De geneesmiddelwinkel start vaak met studentenprojecten die het mogelijk maken een braakliggende onderzoeksterrein te exploreren. Om verder onderzoek te doen of om resultaten verder te verspreiden en implementeren is verschillende keren succesvol samengewerkt met KNMP/Winap (apothekers), zijn er plannen voor verder samenwerking met NHG (huisartsen) en zijn projecten voortgezet met vervolgsubsidies van bijvoorbeeld overheidsfondsen. Bovendien is de RUG dankzij de geneesmiddelenwinkel de enige universiteit die onderzoek verricht naar geneesmiddelenvoorlichting aan allochtonen.

De Wetenschapswinkel Biologie is expert op het onderzoeksgebied milieu/natuur en gezondheid (voorbeelden projecten: hoofdluisproblematiek, huiszwam, muskusratten, predatie kraaiachtigen en weidevogels, concurrentie hommels en honingbijen, houtkachels).
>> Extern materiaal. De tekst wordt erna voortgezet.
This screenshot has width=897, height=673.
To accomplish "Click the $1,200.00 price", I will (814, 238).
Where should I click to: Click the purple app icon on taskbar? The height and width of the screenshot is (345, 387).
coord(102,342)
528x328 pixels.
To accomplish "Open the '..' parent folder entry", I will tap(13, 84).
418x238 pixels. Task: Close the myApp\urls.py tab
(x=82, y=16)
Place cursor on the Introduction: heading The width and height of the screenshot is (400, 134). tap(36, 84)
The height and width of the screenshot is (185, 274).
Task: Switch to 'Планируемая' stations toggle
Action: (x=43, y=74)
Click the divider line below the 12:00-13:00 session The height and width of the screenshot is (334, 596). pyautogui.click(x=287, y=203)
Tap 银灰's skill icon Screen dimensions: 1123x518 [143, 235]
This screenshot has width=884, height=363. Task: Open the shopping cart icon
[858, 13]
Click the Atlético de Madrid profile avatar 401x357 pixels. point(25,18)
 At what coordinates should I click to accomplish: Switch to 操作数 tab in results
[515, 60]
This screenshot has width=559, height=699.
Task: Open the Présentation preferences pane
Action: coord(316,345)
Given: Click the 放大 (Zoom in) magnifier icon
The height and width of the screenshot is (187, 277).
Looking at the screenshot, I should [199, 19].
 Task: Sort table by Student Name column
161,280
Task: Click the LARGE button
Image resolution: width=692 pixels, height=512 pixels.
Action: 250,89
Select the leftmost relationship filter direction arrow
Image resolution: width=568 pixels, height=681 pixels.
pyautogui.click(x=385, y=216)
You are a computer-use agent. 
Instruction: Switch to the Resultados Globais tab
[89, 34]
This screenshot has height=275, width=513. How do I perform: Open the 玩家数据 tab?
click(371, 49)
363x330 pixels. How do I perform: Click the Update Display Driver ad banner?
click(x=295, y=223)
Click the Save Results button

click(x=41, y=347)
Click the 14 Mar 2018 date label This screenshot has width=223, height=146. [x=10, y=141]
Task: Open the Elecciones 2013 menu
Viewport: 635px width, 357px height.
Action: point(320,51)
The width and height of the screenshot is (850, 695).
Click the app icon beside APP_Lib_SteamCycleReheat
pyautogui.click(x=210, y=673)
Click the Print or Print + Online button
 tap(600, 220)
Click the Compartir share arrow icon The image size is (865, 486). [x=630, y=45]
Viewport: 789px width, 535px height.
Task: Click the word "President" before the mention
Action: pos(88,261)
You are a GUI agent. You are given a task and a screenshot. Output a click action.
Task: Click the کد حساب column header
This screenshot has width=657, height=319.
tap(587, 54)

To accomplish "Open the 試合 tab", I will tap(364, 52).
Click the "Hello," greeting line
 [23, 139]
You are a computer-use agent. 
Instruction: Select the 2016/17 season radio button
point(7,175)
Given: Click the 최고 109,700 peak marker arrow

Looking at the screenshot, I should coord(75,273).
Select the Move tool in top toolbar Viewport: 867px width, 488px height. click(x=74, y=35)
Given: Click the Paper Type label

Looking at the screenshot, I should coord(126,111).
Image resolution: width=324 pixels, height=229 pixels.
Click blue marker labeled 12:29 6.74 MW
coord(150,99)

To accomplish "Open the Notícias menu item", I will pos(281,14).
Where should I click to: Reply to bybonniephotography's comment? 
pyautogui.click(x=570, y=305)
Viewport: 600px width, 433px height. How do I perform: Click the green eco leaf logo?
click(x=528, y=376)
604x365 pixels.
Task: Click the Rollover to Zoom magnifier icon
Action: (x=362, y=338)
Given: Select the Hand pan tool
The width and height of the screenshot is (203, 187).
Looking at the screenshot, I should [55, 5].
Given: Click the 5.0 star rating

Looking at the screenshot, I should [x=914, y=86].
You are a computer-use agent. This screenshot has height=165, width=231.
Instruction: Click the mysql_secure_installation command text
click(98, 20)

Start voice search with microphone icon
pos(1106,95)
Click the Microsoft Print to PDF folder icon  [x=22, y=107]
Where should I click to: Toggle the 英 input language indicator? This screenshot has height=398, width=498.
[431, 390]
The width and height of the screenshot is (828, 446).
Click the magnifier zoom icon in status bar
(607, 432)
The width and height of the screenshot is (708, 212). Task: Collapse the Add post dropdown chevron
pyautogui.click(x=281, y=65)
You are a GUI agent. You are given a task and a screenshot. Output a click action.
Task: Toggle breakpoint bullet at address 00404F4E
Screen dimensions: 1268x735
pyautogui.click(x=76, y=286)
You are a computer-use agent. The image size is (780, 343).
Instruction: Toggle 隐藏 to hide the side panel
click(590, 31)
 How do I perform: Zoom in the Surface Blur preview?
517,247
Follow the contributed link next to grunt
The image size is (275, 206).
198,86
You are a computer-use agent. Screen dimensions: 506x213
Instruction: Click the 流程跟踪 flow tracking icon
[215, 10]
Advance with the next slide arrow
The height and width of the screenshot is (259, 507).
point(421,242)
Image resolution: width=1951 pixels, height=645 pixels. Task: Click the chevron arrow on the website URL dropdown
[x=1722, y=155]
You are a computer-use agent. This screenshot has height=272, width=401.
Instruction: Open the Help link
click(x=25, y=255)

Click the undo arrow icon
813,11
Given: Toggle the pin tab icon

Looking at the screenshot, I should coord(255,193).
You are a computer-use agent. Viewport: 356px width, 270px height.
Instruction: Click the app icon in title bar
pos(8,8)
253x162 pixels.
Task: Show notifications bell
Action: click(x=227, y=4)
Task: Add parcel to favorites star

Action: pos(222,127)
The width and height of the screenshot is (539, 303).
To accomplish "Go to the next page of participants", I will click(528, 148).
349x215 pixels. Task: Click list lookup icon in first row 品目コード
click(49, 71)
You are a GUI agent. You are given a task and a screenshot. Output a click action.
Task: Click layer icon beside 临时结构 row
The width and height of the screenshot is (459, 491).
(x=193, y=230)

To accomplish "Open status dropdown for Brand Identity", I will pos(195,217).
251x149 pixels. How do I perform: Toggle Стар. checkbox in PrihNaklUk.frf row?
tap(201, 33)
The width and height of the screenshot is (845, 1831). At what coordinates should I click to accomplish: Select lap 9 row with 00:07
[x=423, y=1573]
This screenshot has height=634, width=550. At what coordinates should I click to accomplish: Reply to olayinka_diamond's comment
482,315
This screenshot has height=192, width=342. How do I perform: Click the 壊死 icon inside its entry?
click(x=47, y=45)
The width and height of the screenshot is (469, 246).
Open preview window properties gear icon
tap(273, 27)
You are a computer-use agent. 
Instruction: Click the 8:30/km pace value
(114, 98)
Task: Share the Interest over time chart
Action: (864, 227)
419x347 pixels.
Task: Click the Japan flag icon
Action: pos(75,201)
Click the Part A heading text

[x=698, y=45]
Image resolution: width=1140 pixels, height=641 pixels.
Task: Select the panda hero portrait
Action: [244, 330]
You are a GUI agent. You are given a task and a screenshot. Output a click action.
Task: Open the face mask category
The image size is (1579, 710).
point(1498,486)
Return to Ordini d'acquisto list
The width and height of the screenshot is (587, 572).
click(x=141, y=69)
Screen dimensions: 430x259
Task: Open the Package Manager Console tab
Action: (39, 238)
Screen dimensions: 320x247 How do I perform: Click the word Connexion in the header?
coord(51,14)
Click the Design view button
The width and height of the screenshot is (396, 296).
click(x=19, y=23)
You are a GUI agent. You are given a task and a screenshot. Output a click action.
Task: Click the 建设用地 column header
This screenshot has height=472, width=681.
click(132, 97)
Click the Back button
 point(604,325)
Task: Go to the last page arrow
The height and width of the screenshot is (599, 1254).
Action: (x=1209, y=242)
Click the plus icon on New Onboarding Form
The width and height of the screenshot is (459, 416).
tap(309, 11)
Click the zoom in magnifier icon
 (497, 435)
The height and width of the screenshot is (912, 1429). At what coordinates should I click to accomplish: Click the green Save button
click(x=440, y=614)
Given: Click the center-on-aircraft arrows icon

De natuurkundewinkel participeert in een commissie van de Gezondheidsraad die binnenkort advies uitbrengt over het belang van stille gebieden, nam deel aan de programmacommissie van de conferentie WindTurbineNoise2005, was in 1999 lid van de WHO Expert Task Force, die het WHO-document "Guidelines for community Noise" verzorgde en publiceerde de afgelopen twee jaar drie artikelen over wind en geluid in peer-reviewed journals.

Wetenschapswinkels dragen bij aan missie: Burgers en Europese top

De Rijksuniversiteit Groningen zegt in haar missiestatement over zichzelf "werkt actief samen met bedrijfsleven, overheden en burgers". De wetenschapswinkels passen dus uitstekend bij de Rijksuniversiteit Groningen. De missiestatement vervolgt met de zin "en behoort tot de top van de Europese universiteiten". De bètawetenschapswinkels hebben op hun terrein deze Europese top bereikt. De Europese Commissie noemt Groningen zelfs als best-practice en adviseert alle universiteiten in Europa om wetenschapswinkels te steunen en uit te breiden.

De chemiewinkel heeft in opdracht van het Ministerie van Buitenlandse Zaken de introductie van wetenschapswinkels in Roemenië gecoördineerd; een project van 600.000 euro, 1998-2000 en 2002-2005. Daarnaast leidt de chemiewinkel verschillende delen van EU projecten, gericht op het ondersteunen van wetenschapswinkels in andere landen. Ook de andere bètawinkels zijn op enige manier hierbij betrokken. De EU financiert sinds kort ook wetenschapswinkel-onderzoeksprojecten vanuit het http://www.cordis.lu/science-society/ (onder 'current calls'). Dat deze subsidie er nu is, komt voor een zeer groot deel door inspanningen vanuit Groningen.

Alles te samen vinden wij de voorgestelde opheffing van de vier bètawinkels niet te rechtvaardigen en onbegrijpelijk. Wij hopen dat u onze argumenten ondersteunt en de voorgenomen opheffing van de betàwinkels niet zult accepteren.